Dr. Turgut Noyan Uygulama ve Araştırma Merkezi İç Hastalıkları Anabilim Kolu Endokrinoloji ve Metabolizma Hastalıkları Bilim Kolu öğretim üyesi Prof. Dr. Okan Sefa Bakıner, “Bugün her 7 bireyden biri diyabet hastası. 10 yıl içinde Türkiye diyabetin en yaygın olduğu 10 ülkeden biri olacak” dedi.
14 Mart Dünya Diyabet Günü’nde farkındalık oluşturmak için Başşehir Üniversitesi Adana Dr. Turgut Noyan Uygulama ve Araştırma Merkezi İç Hastalıkları Anabilim Kolu Endokrinoloji ve Metabolizma Hastalıkları Bilim Kolu öğretim üyesi Prof. Dr. Okan Sefa Bakıner, açıklamalarda bulundu.
Diyabetin görülme sıklığının son 10 yılda yüzde 90’ın üzerinde arttığını belirten Prof. Dr. Bakıner, “Bugün her 7 şahıstan biri diyabet hastası. 10 yıl içinde Türkiye diyabetin en yaygın olduğu 10 ülkeden biri olacak. Türkiye’nin sıklığı açısından Avrupa’da birinci sırada yer alıyor.
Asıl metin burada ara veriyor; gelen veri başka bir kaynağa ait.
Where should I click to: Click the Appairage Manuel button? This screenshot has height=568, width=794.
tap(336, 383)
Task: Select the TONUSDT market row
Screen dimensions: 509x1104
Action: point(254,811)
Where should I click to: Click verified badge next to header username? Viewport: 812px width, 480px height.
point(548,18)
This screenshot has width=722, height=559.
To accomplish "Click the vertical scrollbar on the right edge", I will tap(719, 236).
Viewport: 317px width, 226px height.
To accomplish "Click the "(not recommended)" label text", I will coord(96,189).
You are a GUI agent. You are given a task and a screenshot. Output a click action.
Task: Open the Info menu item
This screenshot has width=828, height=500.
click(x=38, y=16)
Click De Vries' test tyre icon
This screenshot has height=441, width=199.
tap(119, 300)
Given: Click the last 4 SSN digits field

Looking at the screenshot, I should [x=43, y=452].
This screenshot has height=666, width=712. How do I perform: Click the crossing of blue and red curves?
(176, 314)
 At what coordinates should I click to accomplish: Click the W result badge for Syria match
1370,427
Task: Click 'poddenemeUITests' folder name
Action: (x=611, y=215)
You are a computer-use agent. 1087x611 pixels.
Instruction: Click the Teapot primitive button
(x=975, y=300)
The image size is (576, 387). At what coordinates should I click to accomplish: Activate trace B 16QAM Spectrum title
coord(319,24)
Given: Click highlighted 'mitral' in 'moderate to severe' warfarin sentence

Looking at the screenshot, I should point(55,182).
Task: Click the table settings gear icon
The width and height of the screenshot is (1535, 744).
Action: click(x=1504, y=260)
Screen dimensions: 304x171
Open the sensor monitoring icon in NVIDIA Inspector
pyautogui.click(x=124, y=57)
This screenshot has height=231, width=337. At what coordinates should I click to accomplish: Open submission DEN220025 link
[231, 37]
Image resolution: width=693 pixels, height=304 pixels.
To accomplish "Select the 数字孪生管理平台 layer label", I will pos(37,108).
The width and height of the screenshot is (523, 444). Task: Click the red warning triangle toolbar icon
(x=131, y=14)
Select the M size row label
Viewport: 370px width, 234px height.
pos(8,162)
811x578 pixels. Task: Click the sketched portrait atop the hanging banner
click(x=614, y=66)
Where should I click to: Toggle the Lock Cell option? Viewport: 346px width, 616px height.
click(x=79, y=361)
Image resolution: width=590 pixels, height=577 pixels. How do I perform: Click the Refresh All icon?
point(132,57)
Kilo artışı, hareketsizlik, hazır besine yönelim ve düşük proteinli beslenmeler, bu artışın en değerli nedenleri ortasında. Eğitim eksikliği ve sağlıklı ömür şuurunun yetersizliği de tabloyu ağırlaştırıyor” diye konuştu.
TİP 1 VE TİP 2 DİYABET ORTASINDAKİ FARKLAR
Prof. Dr. Bakıner, Tip 1 ve Tip 2 diyabetin oluşum düzeneklerinin birbirinden büsbütün farklı olduğunu kaydederek, “Tip 1 diyabette bağışıklık sistemi pankreasın insülin üreten hücrelerini yok eder. Bu nedenle tek tedavi yolu insülin tedavisidir. Tip 2 diyabette ise pankreas büsbütün fonksiyonunu yitirmez, bu durumda kilo denetimi ve insülin tesirini artıran ilaçlar tedavide kullanılır” dedi.
Tip 1 diyabetle ilgili kök hücre ve yapay pankreas çalışmalarının umut verici olduğunu belirten Prof. Dr. Bakıner, “Laboratuvar ortamında insülin üreten hücrelerin geliştirilmesi ve bunların bedene nakledilmesiyle değerli ilerlemeler kaydedildi. Yakın gelecekte bu metotların rutin tedaviye girmesi bekleniyor” tabirlerini kullandı.
Tip 2 diyabet tedavisinde de yeni ilaç kümelerinin geliştirildiğini belirten Bakıner, “Bu ilaçlar pankreas rezervini destekliyor, kilo kaybı sağlıyor ve kalp-böbrek sıhhatini koruyor. Fakat maliyetleri nedeniyle erişim hala sınırlı” halinde konuştu.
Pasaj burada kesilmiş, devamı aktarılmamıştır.